AIM OF THE TASK – Tally up the lines below containing the string "icon", then write the number alone.

RECORDS SHOWN –
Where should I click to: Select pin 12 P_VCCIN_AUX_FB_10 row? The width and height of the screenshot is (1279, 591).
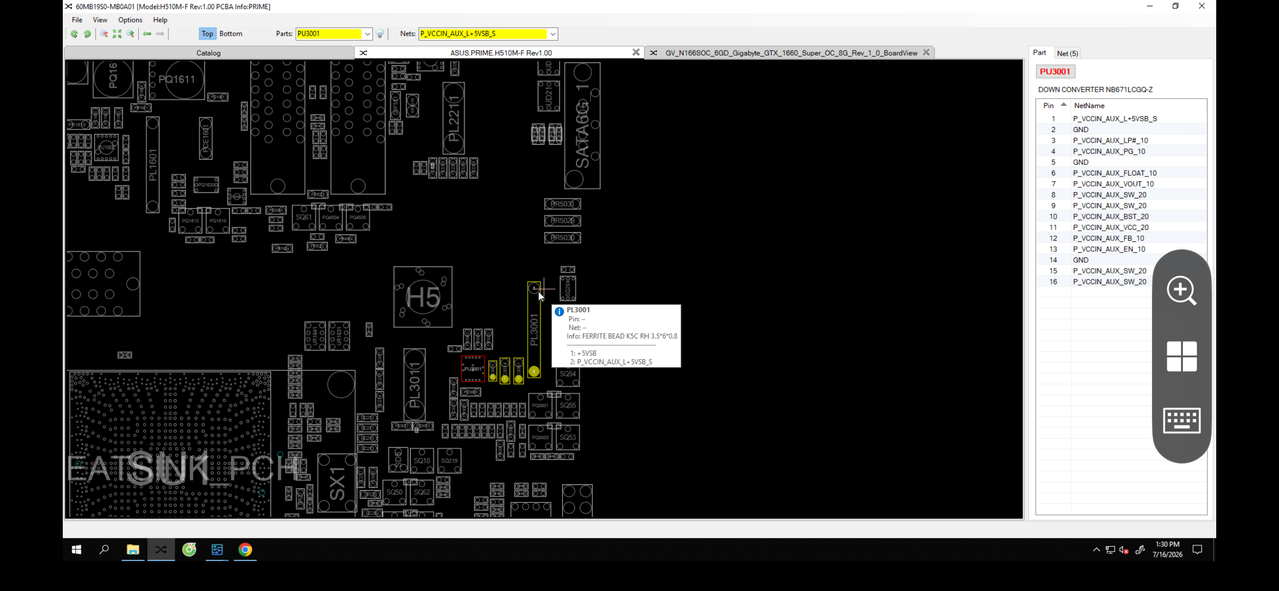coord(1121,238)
---
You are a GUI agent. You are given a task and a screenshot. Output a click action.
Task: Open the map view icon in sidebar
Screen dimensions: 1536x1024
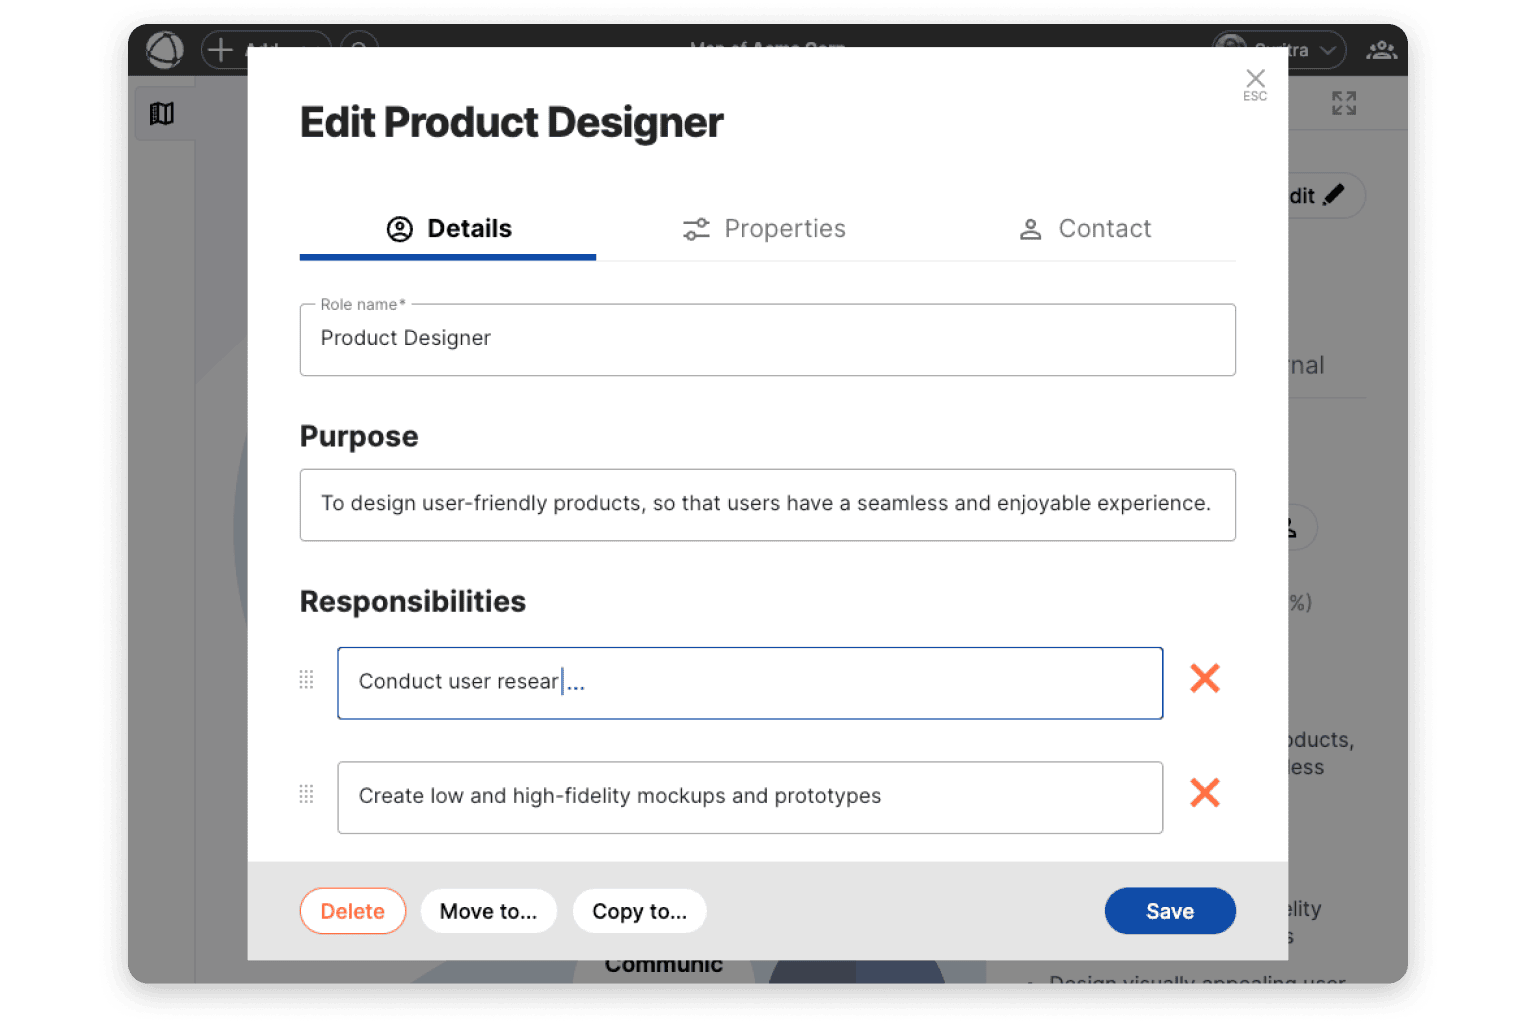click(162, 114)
==
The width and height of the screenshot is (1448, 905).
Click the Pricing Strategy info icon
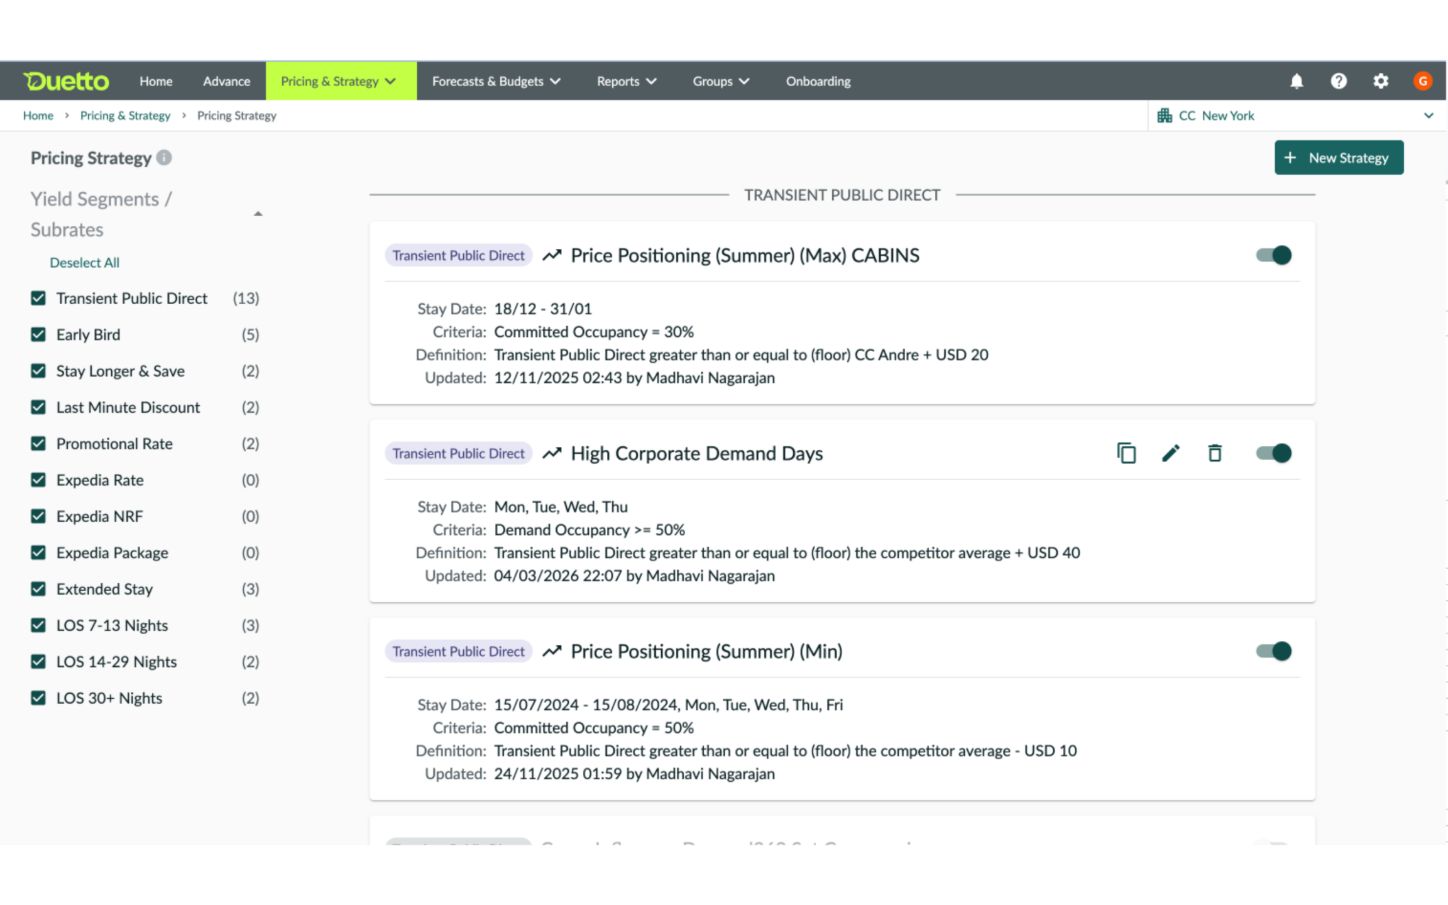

RESULT FOR THIS EXERCISE – 2